Prompt: Render every line of the material below as a JSON array of strings, one string per line, leaving out blank lines.

Entries provided:

▶

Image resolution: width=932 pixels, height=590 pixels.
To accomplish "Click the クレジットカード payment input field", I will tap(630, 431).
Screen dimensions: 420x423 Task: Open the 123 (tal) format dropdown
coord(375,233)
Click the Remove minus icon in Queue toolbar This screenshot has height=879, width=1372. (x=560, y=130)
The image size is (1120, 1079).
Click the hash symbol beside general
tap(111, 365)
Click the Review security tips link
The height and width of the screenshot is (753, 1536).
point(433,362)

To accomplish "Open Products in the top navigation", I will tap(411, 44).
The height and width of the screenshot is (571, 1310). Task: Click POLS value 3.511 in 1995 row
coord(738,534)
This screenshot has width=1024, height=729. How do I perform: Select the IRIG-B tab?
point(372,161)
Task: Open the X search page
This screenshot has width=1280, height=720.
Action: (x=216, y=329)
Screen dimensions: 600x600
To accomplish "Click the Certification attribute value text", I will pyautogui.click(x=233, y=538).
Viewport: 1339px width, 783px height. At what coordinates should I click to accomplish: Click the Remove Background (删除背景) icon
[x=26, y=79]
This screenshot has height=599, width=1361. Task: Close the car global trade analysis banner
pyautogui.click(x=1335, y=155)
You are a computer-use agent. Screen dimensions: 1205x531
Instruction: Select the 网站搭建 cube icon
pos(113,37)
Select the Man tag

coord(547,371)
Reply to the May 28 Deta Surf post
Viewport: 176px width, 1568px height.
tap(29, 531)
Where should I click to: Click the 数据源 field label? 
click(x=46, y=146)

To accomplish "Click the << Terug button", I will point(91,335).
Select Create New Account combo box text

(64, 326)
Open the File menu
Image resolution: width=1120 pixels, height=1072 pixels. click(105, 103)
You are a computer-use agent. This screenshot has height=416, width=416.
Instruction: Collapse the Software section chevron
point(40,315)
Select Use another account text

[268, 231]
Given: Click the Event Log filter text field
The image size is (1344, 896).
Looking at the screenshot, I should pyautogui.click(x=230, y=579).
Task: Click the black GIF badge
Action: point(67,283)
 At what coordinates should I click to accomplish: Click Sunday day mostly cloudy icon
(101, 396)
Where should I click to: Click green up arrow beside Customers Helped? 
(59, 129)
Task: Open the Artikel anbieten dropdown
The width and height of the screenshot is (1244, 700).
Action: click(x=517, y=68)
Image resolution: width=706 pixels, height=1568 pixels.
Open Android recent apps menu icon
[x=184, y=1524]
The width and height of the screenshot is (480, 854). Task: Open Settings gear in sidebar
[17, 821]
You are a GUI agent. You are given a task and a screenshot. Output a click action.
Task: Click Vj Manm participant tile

◀

Result of this exercise:
[
  "Image resolution: width=932 pixels, height=590 pixels.",
  "To accomplish \"Click the クレジットカード payment input field\", I will tap(630, 431).",
  "Screen dimensions: 420x423 Task: Open the 123 (tal) format dropdown",
  "coord(375,233)",
  "Click the Remove minus icon in Queue toolbar This screenshot has height=879, width=1372. (x=560, y=130)",
  "The image size is (1120, 1079).",
  "Click the hash symbol beside general",
  "tap(111, 365)",
  "Click the Review security tips link",
  "The height and width of the screenshot is (753, 1536).",
  "point(433,362)",
  "To accomplish \"Open Products in the top navigation\", I will tap(411, 44).",
  "The height and width of the screenshot is (571, 1310). Task: Click POLS value 3.511 in 1995 row",
  "coord(738,534)",
  "This screenshot has width=1024, height=729. How do I perform: Select the IRIG-B tab?",
  "point(372,161)",
  "Task: Open the X search page",
  "This screenshot has width=1280, height=720.",
  "Action: (x=216, y=329)",
  "Screen dimensions: 600x600",
  "To accomplish \"Click the Certification attribute value text\", I will pyautogui.click(x=233, y=538).",
  "Viewport: 1339px width, 783px height. At what coordinates should I click to accomplish: Click the Remove Background (删除背景) icon",
  "[x=26, y=79]",
  "This screenshot has height=599, width=1361. Task: Close the car global trade analysis banner",
  "pyautogui.click(x=1335, y=155)",
  "You are a computer-use agent. Screen dimensions: 1205x531",
  "Instruction: Select the 网站搭建 cube icon",
  "pos(113,37)",
  "Select the Man tag",
  "coord(547,371)",
  "Reply to the May 28 Deta Surf post",
  "Viewport: 176px width, 1568px height.",
  "tap(29, 531)",
  "Where should I click to: Click the 数据源 field label? ",
  "click(x=46, y=146)",
  "To accomplish \"Click the << Terug button\", I will point(91,335).",
  "Select Create New Account combo box text",
  "(64, 326)",
  "Open the File menu",
  "Image resolution: width=1120 pixels, height=1072 pixels. click(105, 103)",
  "You are a computer-use agent. This screenshot has height=416, width=416.",
  "Instruction: Collapse the Software section chevron",
  "point(40,315)",
  "Select Use another account text",
  "[268, 231]",
  "Given: Click the Event Log filter text field",
  "The image size is (1344, 896).",
  "Looking at the screenshot, I should pyautogui.click(x=230, y=579).",
  "Task: Click the black GIF badge",
  "Action: point(67,283)",
  " At what coordinates should I click to accomplish: Click Sunday day mostly cloudy icon",
  "(101, 396)",
  "Where should I click to: Click green up arrow beside Customers Helped? ",
  "(59, 129)",
  "Task: Open the Artikel anbieten dropdown",
  "The width and height of the screenshot is (1244, 700).",
  "Action: click(x=517, y=68)",
  "Image resolution: width=706 pixels, height=1568 pixels.",
  "Open Android recent apps menu icon",
  "[x=184, y=1524]",
  "The width and height of the screenshot is (480, 854). Task: Open Settings gear in sidebar",
  "[17, 821]",
  "You are a GUI agent. You are given a task and a screenshot. Output a click action.",
  "Task: Click Vj Manm participant tile"
]